# TASK INSTRUCTIONS
Return all of the following entries as written, but without the images.

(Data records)
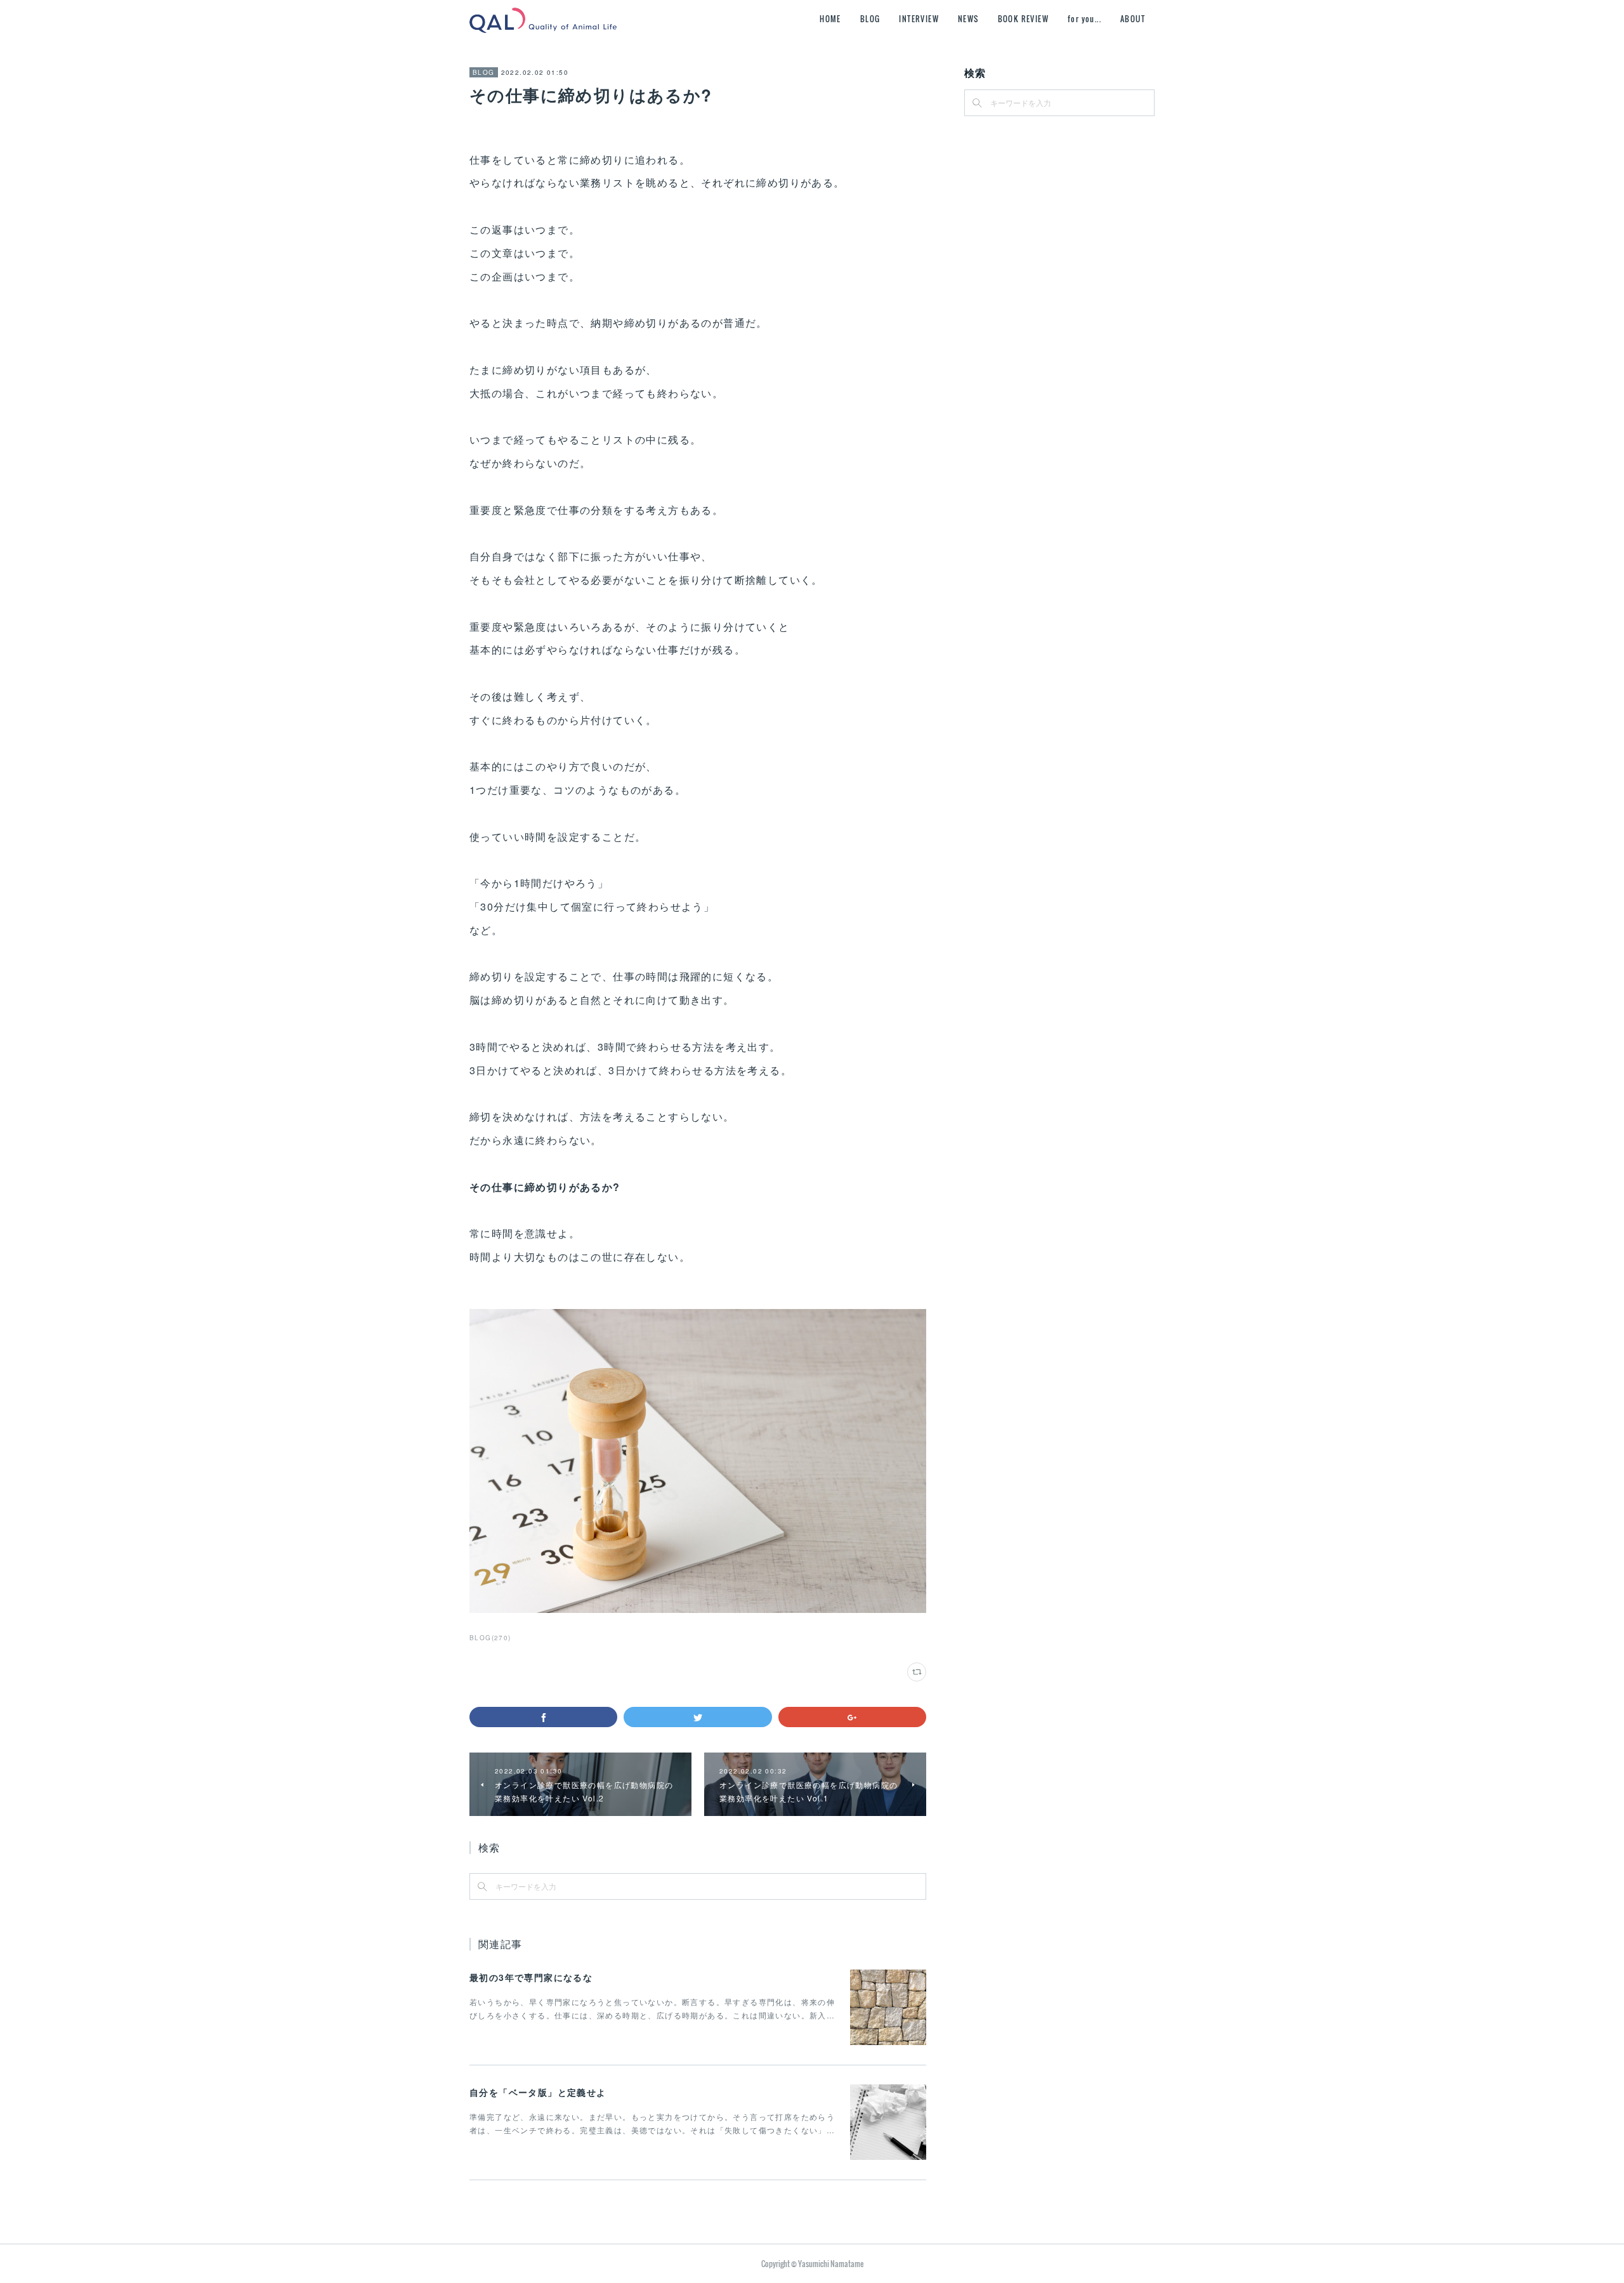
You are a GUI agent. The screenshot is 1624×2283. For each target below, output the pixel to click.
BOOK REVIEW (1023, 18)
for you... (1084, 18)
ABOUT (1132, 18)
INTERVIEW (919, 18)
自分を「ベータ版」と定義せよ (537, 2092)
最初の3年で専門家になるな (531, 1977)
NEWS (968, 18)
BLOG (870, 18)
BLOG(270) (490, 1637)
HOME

# TASK ANSWER
You are a GUI agent. The screenshot is 1624×2283. For each target below, output the pixel to click.
BOOK REVIEW (1023, 18)
for you... (1084, 18)
ABOUT (1132, 18)
INTERVIEW (919, 18)
自分を「ベータ版」と定義せよ (537, 2092)
最初の3年で専門家になるな (531, 1977)
NEWS (968, 18)
BLOG (870, 18)
BLOG(270) (490, 1637)
HOME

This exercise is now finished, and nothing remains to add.